Astros 3, Rockies 2 (boxscore)
What Went Wrong: Same as last night. Same as practically every Sunday from the 2011 season. Colorado's offense mounted few relevant threats against Bud Norris and the Astros bullpen. They were awful with runners in scoring position — 0-for-5 (3-for-17 in the series). And they backed that up with defensive letdowns at the absolute worst possible time.
That's the formula we've grown accustomed to. That's the formula Dan O'Dowd desperately tried to destroy with his string of offseason changes. It's not off to a promising start.

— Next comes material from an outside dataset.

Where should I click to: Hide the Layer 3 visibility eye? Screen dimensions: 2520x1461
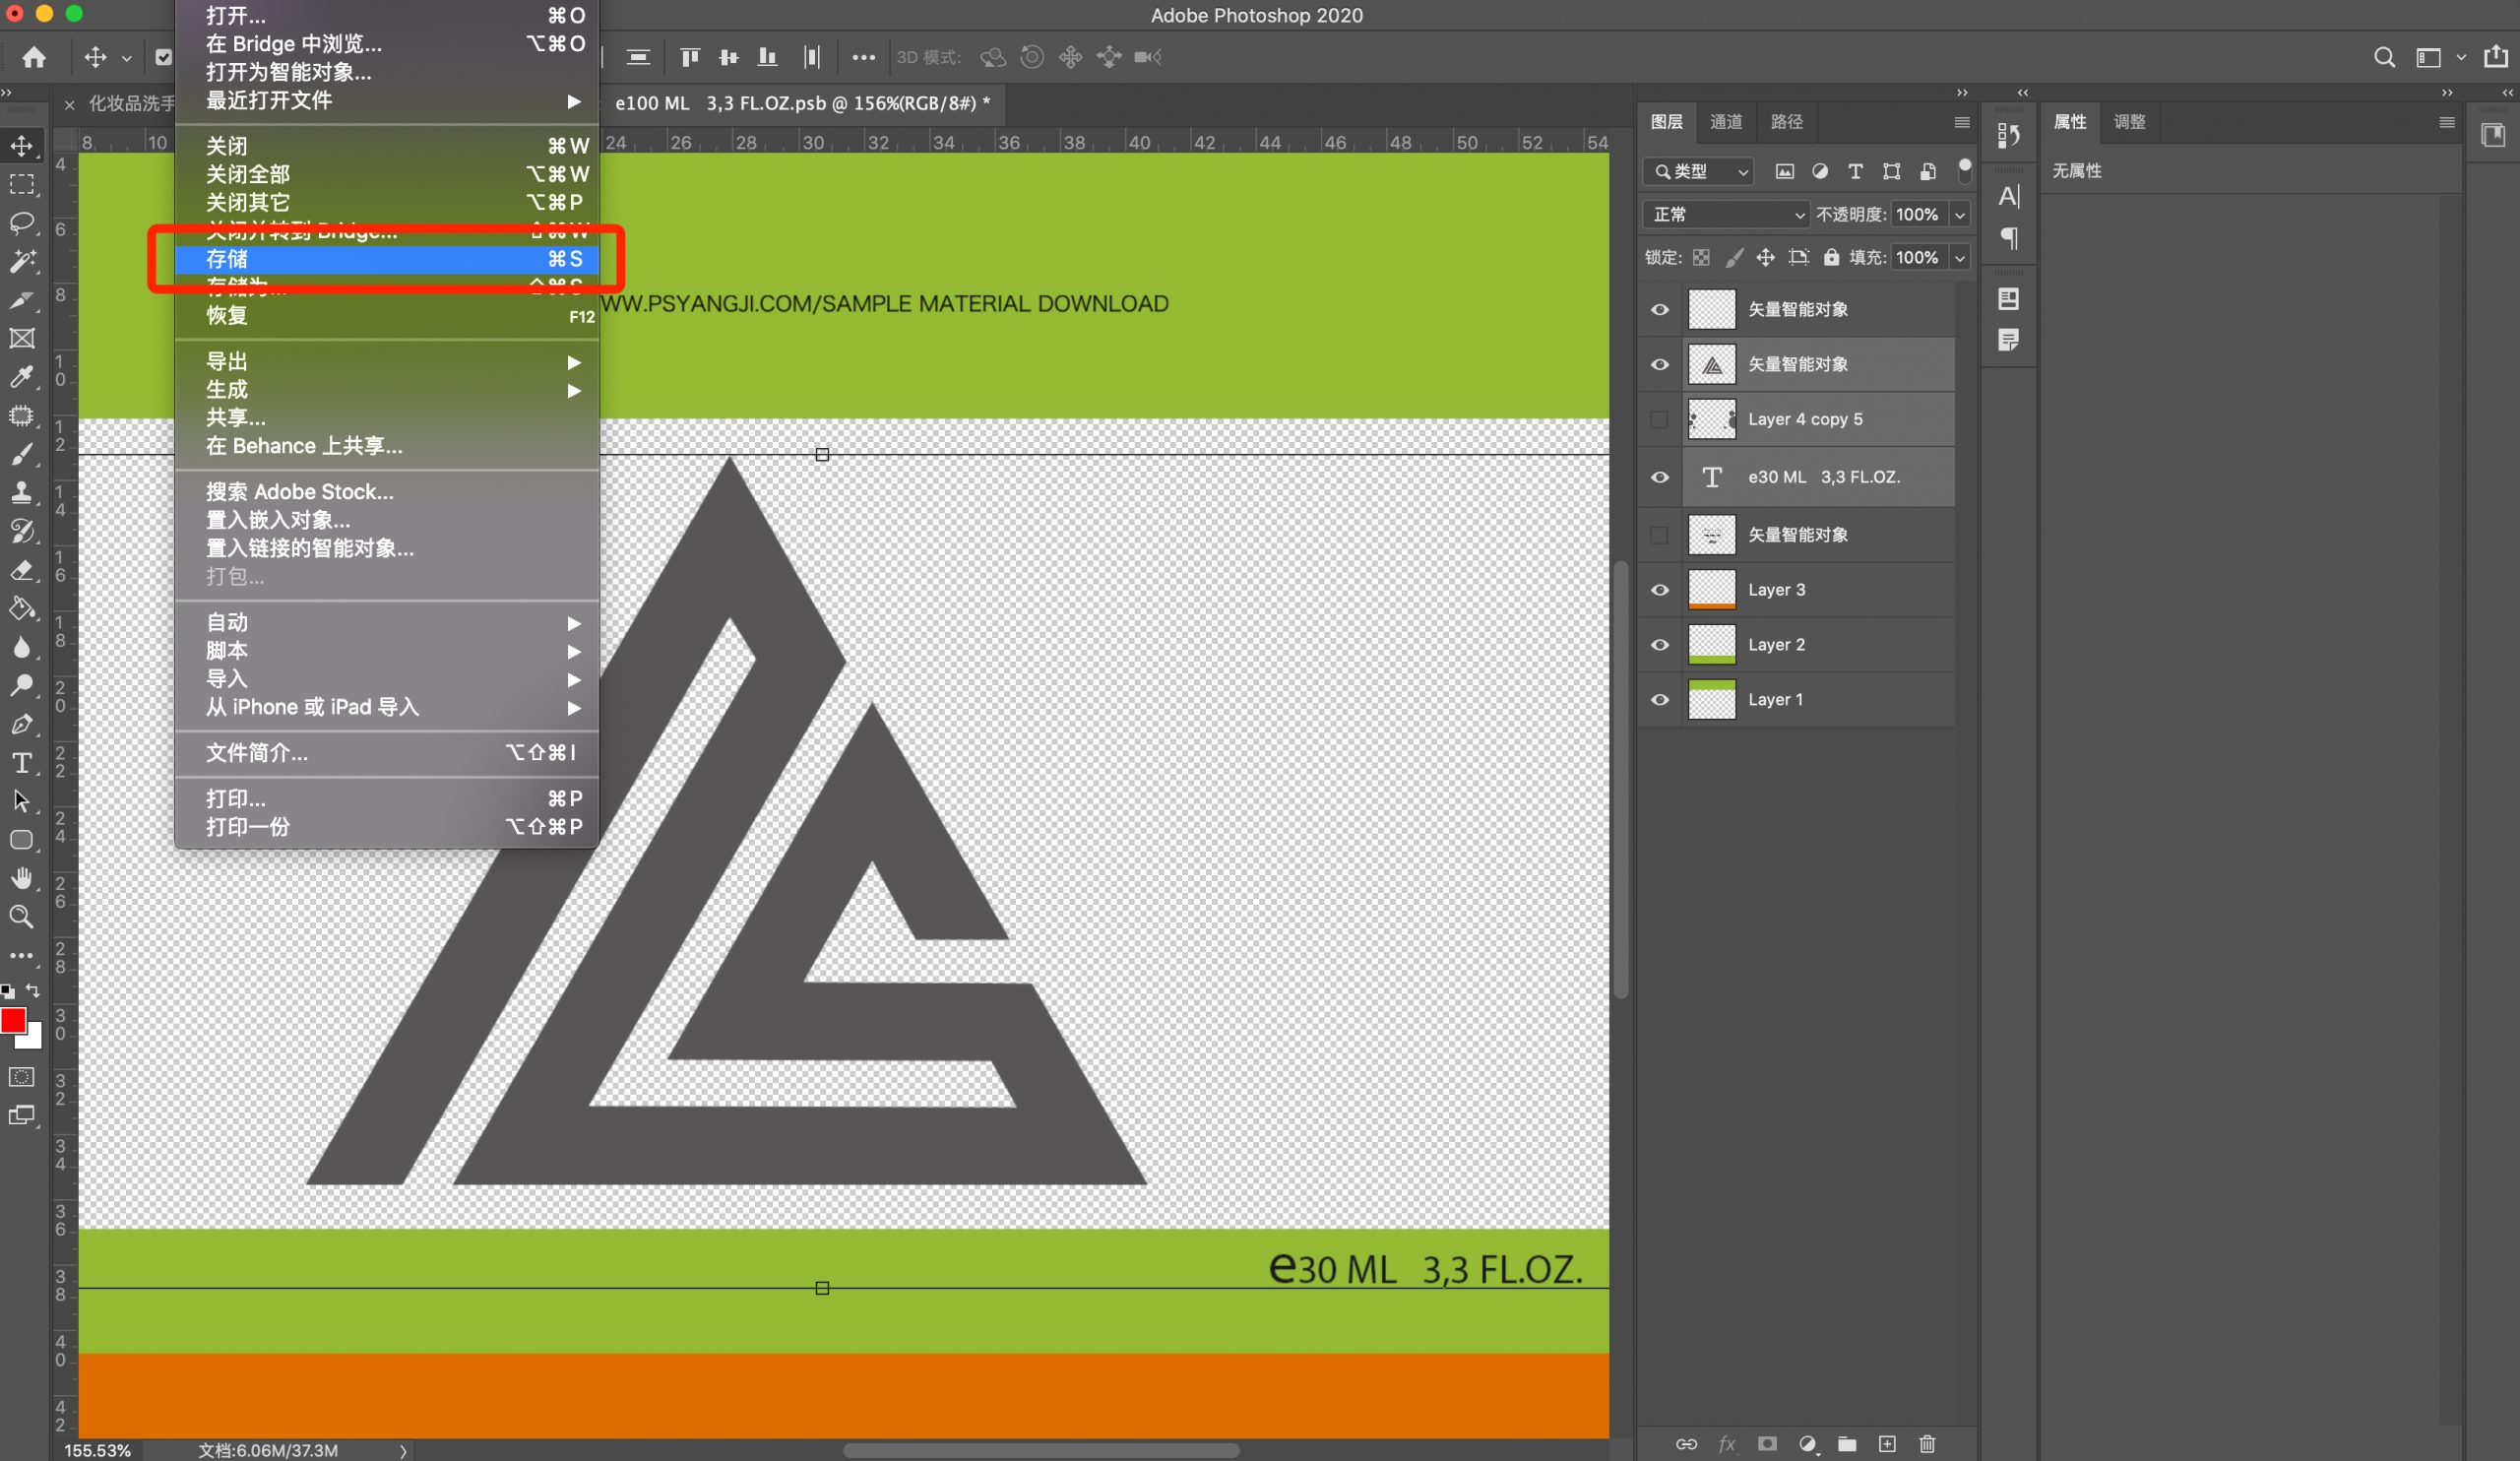(x=1660, y=590)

Of course Jim Tracy is going to catch a lot of flack for his usual Sunday lineup antics. Understandably so. But I have to admit I understood his thinking today (scary I know) initially, and didn't hate it, either. Of course my 20/20 hindsight vision hates it now, but five hours ago I was willing to give him a pass.
Yes, it would be ideal to spread the off days out. (Hopefully he does from now on) But the opening weekend congest things a bit. I think Tracy wanted to show consistency starting the same lineup on both Friday and Saturday, which is fine. You're obviously not going to bench regulars in the home opener. And he didn't want those bench players — most of whom were swinging hot bats at the end of spring — sitting idle for an entire week.
It's a tough thing to balance. For all his faults, I won't go after him for his thought process or the actual lineup. His late game strategy is much easier for me to target.
He made the call to bring in Dexter Fowler for defense with a one run lead in the eighth. That was a good start. Colvin shifted to right, upgrading that position as well. Cuddyer moved to first leaving Todd Helton on the bench. That proved costly. But the biggest move was the one he didn't make, leaving Jordan Pacheco to man third while Chris Nelson stayed glued to the bench.